_INSTRUCTIONS TO FOLLOW_. From the giant goldenrod abstract below, list every rate named as parameterizing the transitions between stages of the model.
── EXERCISE PASSAGE ──
PS 86-161
Giant goldenrod (Solidago gigantea) population growth and management efficacy

Friday, August 9, 2013
Exhibit Hall B, Minneapolis Convention Center
Emily S. J. Rauschert, Department of Biology, St. Mary's College of Maryland, St. Mary's City, MD
Robert Pal, Department of Plant Systematics and Geobotany, University of Pécs, Pécs,, Hungary
Zoltán Botta-Dukát, Plant Ecology, Institute of Ecology and Botany, HAS, Vácrátót
Background/Question/Methods

Although Europe is viewed as suffering fewer biological invasions than North America, the number of plant invasions continues to increase. Solidago gigantea (giant goldenrod) was deliberately introduced to England from North America as an ornamental plant over 200 years ago. It has since spread across the European continent to become one of the most problematic invasive plants in central Europe. Combining data from a series of experiments performed in Hungary as well as using estimates from the literature, we developed a demographic matrix model to explore the dynamics of giant goldenrod and the efficacy of management practices aimed at reducing local population density. The stage-structured model consisted of small, medium and large vegetative shoots and flowering adult shoots, and transitions between the stages were parameterized by combinations of various rates, such as the number of seeds produced in a flowering shoot, the probability of seed germination, the probability of growth and survival to a larger stage, and the average number of shoots produced at each stage.
───
── SOURCE INFORMATION ──
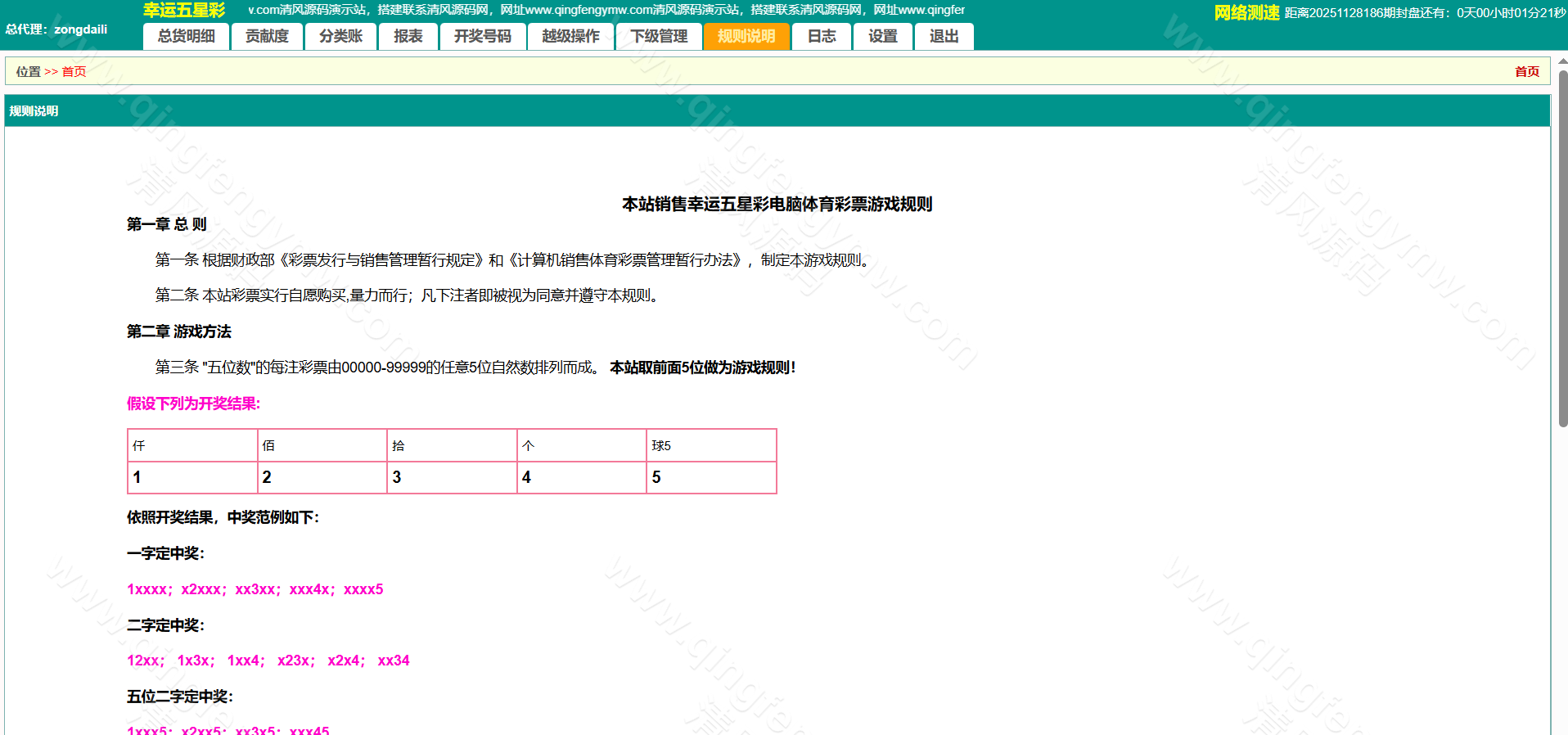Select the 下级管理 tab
───
── SOURCE INFORMATION ──
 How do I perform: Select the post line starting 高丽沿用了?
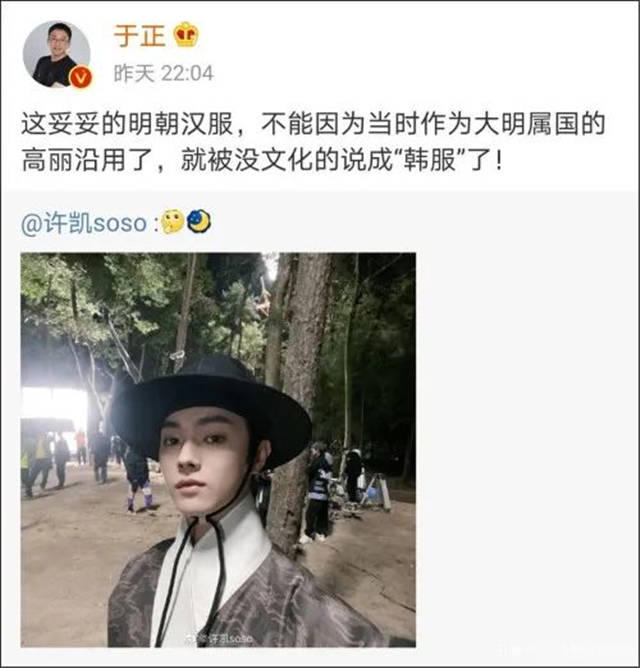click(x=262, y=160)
───
_TASK RESPONSE_.
- the number of seeds produced in a flowering shoot
- the probability of seed germination
- the probability of growth and survival to a larger stage
- the average number of shoots produced at each stage